A veces, cuando en la redacción hay poco trabajo, me acerco a la morgue y busco el archivo titulado ASESINO DE LOS NÚMEROS, julio-septiembre de 1975. Extiendo ante mí los trozos de papel en los que está escrita la historia más importante de mi vida, y mis ojos recorren las columnas impresas en busca de la pista, la declaración, la frase olvidada que responda la pregunta que persiste en mi mente. Pero sigue siendo un misterio. A Nolan le gusta señalar, después de tomar algunas copas, que fue la suerte lo que cerró el caso; que las horas que le dedicamos nosotros y la policía, el miedo que atenazó a los habitantes de la ciudad fueron inútiles para acabar con el juego del asesino. Sin embargo, yo me pregunto si no fue así como él quiso jugarlo.

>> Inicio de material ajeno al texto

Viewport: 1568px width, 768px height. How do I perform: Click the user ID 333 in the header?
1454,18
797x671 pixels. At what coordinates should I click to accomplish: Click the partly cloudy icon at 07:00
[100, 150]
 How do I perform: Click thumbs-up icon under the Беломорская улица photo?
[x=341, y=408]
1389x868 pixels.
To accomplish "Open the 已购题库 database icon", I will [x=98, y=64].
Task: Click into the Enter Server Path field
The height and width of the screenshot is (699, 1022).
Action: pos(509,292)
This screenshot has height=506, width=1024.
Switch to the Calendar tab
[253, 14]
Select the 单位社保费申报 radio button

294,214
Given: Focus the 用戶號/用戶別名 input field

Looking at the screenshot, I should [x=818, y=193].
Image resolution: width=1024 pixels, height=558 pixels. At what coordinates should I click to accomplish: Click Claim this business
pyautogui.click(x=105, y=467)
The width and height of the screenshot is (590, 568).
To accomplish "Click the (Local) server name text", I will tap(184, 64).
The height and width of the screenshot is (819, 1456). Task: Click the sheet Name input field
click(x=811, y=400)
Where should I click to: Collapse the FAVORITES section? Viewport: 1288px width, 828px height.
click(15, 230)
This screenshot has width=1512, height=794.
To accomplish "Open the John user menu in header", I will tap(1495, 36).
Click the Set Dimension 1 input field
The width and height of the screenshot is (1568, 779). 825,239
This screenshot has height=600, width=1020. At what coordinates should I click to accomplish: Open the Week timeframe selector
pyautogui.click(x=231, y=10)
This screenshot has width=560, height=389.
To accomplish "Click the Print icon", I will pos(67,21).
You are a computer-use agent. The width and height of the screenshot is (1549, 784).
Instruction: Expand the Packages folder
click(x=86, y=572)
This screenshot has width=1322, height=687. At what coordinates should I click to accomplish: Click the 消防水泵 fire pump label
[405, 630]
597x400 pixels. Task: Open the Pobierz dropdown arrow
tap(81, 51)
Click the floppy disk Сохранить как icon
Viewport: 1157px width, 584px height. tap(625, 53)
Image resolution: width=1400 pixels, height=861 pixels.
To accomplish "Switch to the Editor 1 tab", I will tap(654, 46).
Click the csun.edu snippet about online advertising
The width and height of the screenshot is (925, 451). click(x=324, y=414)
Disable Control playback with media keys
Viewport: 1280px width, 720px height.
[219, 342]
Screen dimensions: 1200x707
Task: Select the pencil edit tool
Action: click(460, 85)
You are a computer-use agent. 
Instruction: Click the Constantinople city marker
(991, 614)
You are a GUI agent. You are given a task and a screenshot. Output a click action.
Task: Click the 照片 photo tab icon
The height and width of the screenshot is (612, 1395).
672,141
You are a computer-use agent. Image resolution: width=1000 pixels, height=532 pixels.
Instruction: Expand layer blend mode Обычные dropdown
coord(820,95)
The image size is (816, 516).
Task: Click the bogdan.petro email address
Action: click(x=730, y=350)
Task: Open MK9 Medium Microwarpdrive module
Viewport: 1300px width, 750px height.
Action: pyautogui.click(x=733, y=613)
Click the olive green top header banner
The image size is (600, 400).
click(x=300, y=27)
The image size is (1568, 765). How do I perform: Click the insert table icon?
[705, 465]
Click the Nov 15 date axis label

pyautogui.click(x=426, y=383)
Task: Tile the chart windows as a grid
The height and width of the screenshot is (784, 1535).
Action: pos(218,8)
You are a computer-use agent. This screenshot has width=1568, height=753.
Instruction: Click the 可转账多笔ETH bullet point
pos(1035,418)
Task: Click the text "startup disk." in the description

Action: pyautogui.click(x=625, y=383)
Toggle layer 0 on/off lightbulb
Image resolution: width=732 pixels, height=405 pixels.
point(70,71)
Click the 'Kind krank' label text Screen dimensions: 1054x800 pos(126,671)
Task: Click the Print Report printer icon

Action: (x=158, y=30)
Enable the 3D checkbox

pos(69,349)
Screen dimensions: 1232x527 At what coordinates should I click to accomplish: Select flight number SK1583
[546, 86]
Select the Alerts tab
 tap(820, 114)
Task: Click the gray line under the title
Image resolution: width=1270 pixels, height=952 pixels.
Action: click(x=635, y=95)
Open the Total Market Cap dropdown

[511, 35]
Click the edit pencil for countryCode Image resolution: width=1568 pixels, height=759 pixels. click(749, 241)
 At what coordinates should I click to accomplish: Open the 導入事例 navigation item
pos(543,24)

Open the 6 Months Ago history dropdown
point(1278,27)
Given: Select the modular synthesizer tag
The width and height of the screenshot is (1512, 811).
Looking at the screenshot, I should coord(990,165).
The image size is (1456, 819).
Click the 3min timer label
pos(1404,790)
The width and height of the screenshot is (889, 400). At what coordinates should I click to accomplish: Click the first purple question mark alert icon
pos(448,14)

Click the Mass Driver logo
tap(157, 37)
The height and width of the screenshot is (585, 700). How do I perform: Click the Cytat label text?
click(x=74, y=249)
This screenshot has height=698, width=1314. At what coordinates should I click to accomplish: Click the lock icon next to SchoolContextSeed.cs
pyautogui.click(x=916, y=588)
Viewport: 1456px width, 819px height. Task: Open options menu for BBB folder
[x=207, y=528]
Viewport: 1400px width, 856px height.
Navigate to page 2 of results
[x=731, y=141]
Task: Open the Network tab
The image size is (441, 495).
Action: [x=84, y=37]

A veces, al enterarme del caso de otro asesino o de algún homicidio inexplicable cometido en otra ciudad u otro estado, me pongo a pensar. A veces, veo rostros; descubro que mi imaginación compara los rasgos que tengo ante mí con aquellos que se descomponían bajo el tórrido sol. A menudo, cuando suena el teléfono sobre mi escritorio, vacilo antes de atenderlo, preguntándome si esta vez oiré la voz fría y familiar en el auricular. También pienso que fue mi mentira lo que liberó a la ciudad de los mismos miedos, de las mismas dudas.

Y eso, supongo, me consuela un poco.